Data for processing:
[Start of section]

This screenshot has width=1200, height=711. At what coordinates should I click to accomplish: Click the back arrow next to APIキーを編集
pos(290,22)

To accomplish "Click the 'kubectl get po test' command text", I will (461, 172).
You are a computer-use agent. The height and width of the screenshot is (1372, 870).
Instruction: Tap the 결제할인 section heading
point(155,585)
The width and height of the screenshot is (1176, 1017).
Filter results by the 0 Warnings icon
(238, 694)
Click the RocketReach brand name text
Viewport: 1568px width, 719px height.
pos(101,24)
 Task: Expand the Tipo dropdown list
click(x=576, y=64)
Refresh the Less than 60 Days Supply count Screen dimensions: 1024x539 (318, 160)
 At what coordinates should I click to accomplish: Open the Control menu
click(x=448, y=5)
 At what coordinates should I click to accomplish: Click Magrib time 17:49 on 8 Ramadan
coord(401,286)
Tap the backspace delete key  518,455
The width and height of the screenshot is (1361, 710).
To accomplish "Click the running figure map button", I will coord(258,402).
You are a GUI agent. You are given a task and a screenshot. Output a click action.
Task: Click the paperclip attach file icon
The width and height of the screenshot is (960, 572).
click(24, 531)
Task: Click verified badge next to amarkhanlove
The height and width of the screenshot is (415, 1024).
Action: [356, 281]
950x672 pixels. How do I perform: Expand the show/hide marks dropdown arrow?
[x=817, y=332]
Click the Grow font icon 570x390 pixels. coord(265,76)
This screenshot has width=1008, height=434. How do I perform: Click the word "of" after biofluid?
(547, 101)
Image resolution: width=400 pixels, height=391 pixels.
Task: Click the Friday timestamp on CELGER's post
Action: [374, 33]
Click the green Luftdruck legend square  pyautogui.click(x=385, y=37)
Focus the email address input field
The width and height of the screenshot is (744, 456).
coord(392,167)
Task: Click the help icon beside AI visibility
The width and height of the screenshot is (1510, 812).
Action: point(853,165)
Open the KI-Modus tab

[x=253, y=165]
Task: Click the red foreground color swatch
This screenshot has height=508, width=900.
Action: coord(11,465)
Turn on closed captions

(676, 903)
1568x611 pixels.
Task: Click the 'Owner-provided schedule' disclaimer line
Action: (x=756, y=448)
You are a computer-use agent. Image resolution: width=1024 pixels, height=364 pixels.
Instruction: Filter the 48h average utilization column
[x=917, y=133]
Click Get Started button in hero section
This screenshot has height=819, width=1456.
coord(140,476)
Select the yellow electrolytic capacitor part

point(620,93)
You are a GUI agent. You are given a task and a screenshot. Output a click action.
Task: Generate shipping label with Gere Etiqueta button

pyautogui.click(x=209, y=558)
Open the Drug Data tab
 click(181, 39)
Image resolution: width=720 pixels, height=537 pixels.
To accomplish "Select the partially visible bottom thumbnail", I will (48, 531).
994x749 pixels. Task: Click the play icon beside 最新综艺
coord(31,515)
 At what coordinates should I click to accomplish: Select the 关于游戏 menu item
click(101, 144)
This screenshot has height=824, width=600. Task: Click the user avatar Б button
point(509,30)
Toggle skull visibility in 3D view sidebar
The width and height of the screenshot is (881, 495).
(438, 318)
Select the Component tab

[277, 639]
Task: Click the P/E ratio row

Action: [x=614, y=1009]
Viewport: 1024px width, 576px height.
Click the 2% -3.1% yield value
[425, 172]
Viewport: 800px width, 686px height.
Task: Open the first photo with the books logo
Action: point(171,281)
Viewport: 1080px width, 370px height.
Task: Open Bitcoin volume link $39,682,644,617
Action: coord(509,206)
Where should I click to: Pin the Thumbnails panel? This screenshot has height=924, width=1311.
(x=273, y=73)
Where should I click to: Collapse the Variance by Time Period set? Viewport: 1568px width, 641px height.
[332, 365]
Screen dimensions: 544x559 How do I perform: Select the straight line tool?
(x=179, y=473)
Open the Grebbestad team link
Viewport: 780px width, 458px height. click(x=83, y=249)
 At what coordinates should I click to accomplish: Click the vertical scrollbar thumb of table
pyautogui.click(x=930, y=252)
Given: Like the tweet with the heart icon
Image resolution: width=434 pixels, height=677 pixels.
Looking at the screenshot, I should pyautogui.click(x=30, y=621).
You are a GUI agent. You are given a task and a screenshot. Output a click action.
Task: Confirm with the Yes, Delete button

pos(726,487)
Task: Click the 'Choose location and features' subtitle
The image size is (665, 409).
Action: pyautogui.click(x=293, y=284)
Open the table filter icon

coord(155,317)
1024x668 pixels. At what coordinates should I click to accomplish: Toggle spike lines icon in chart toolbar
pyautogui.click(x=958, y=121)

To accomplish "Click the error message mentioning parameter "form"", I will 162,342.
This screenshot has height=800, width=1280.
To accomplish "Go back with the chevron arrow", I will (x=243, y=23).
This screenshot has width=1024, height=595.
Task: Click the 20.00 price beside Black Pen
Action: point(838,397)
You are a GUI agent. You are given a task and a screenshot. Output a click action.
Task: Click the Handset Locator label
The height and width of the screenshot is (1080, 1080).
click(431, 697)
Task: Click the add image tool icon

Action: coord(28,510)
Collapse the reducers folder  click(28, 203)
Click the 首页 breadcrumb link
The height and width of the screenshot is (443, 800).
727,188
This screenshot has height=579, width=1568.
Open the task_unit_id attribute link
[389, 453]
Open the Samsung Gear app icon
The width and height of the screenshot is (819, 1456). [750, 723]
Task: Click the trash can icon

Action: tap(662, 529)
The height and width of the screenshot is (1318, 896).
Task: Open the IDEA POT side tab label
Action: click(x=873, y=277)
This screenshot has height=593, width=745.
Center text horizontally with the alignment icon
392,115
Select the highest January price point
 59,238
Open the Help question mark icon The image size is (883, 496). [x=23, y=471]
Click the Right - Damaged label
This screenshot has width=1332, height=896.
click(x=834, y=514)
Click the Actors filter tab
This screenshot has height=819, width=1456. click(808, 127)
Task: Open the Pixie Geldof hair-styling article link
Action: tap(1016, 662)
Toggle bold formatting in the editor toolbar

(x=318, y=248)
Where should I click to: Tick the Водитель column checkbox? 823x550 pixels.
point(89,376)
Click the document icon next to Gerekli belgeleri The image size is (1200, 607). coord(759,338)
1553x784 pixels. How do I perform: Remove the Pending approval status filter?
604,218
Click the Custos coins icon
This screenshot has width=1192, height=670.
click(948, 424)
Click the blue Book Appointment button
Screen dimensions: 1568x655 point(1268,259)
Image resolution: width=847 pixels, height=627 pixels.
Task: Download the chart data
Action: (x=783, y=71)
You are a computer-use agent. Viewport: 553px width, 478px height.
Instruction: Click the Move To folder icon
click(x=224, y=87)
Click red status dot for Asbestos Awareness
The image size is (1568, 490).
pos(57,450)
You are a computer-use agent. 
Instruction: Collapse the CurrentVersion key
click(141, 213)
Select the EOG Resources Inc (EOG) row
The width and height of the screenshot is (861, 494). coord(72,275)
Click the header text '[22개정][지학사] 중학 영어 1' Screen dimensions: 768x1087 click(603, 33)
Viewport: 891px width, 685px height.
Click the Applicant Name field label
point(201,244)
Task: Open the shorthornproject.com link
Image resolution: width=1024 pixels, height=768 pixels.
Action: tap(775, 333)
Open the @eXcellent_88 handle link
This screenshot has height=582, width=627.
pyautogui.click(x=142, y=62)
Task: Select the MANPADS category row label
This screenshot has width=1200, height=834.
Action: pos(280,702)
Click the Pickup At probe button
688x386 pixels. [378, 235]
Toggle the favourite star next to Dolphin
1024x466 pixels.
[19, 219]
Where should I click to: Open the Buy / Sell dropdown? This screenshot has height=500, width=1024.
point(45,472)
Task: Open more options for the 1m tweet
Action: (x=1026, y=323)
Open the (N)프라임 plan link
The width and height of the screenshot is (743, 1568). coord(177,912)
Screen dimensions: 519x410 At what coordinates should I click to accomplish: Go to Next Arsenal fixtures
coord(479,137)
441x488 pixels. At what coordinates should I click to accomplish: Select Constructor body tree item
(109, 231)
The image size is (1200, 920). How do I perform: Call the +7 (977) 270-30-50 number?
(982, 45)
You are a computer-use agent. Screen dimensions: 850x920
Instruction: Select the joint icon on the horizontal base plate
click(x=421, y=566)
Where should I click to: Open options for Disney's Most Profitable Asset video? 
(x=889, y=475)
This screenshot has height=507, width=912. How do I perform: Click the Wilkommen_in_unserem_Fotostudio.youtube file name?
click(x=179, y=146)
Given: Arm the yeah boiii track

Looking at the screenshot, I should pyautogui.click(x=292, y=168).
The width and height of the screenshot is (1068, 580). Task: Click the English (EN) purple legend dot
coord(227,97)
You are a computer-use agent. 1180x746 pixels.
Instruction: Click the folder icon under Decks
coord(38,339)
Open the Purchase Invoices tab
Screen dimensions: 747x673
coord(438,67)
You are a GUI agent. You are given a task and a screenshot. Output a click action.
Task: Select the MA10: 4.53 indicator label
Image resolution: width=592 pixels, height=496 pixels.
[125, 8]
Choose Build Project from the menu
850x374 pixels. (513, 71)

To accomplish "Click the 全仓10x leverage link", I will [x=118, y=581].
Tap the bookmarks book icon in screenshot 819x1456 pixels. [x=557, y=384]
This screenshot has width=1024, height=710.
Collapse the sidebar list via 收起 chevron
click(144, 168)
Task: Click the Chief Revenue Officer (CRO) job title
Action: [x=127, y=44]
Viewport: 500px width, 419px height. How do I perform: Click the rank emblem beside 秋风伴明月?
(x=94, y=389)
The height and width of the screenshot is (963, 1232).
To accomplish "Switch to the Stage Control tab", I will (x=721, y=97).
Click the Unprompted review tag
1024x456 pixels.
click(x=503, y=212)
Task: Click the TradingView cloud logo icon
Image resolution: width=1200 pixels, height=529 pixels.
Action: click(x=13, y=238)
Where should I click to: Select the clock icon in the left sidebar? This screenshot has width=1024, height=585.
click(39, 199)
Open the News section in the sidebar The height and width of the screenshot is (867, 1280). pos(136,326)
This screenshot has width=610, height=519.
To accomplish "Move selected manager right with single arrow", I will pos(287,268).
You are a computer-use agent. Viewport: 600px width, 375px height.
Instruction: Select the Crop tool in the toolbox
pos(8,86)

[End of section]

Goal of the exercise: From the line containing "Instruction: Select the Crop" down to the last line of the records above, print every line exactly, with both ends kept.

Written answer:
Instruction: Select the Crop tool in the toolbox
pos(8,86)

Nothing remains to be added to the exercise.